### [练习题目]
A. 根据下文摘录，叙述者礼拜一按照约定入院后住的是几号床？
B. 判断以下三项陈述是否与下文摘录相符，逐项答"是"或"否"，并原文引用起决定作用的文字：(i) 护士Umoi表示，腹部的局部麻醉由手术室里的医务人员掌控；(ii) 好友阿宝很快就回复了简讯；(iii) 叙述者第二天醒来后仍然心神不宁。

### [摘录]
>>
战役的结束,还是得要轰烈的。
管子露出来之后,我必须把它拔出来,再把新的管子放到右边。
礼拜一,我按照约定入院了。一贯的9号床。进来不久,我碰见我的朋友廖美丽和她的妈妈。他们知道我进院的原因,便好心告诉我tenckoff removal & re-insertion是很痛的。美丽上回remove就哭得呼天抢地。他妈妈,也是一名护士,叮嘱我一定要请护士放多一点麻醉药。
顿时心就乱了。我到CAPD,问了明天会陪我进手术室的护士Umoi,请他放多点麻醉。他说可以,但是腹部的局部麻醉还是手术室里医务人员掌控的。他又说,放心吧,操刀的Dr. Udi手势很好,很快的。
这样,心里还是安定不下来。最关键还是那个‘怕痛’。到底那个‘痛’会是第几级?没有人能够告诉我。我能够承受多少级的疼痛,我自己也不知道。
再次请朋友练灵气我。事实上,前一个晚上,他联同伦敦的朋友馨仪已经灵气我的solar plexus。既然心还不安,他答应再灵气一次。我又传简讯给好友阿宝,问他可以来医院陪我吗,我需要扶助。久久没有回音,想想他可能人在国外。唉不来也好,他来我也只有对着他叹气流泪的份儿。
第二天醒来,整个人突然就定了。反正一切一成定局,这么想,人也比较镇静。
医生团巡房不久,护士就叫我换上手术服下楼。
在被推进手术室的当儿,躺在推车上,忽然让我回忆起上回在香港进行angel healing时的最后片段。话说治疗结束,Joanne带我到患病的地方,问我跟早前有何分别。这里还是一片猪肝红色湿润暗沉的地方。他说你再看一下,有没有改变。场景一下子变了。我是出于躺着的状况,四周是白的,我知道我在医院的长廊。Joanne问我想着什么。是时候换了,换了就会好了。还有呢,他问。平安祥和,我说。
扯远了。但是,这一瞬间,我察觉,或许我看到的未来正在发生着。
<<
### [数据摘录]
>>
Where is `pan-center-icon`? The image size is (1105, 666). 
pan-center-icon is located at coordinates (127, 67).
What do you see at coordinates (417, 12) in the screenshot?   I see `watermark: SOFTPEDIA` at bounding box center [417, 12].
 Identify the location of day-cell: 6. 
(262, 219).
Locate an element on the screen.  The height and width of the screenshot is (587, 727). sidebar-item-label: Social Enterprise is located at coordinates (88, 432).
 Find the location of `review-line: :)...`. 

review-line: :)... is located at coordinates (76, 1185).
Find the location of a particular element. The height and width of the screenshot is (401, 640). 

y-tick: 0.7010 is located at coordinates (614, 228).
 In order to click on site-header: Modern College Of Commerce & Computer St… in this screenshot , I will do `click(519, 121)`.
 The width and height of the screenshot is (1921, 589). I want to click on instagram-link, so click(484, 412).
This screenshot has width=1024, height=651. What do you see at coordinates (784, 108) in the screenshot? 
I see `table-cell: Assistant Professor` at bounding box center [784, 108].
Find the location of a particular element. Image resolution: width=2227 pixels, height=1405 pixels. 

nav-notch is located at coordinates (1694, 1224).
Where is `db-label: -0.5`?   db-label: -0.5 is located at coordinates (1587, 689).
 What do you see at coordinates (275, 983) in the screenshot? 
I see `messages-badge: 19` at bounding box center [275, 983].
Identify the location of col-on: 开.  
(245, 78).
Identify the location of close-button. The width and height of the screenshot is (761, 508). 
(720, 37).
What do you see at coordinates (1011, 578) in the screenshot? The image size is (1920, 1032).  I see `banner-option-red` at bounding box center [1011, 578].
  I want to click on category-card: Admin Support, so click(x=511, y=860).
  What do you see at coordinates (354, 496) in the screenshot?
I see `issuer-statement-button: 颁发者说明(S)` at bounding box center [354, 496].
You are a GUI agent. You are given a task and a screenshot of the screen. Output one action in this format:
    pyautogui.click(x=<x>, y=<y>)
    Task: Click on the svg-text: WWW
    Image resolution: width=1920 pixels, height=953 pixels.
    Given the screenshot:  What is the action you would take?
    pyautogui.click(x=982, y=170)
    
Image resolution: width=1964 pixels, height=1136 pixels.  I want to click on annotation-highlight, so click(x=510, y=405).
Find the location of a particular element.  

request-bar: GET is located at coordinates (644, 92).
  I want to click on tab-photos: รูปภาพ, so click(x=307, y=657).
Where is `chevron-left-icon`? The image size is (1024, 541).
<<
### [参考答案]
A. 9号床。

B.
(i) 是："腹部的局部麻醉还是手术室里医务人员掌控的"
(ii) 否："久久没有回音"
(iii) 否："第二天醒来,整个人突然就定了"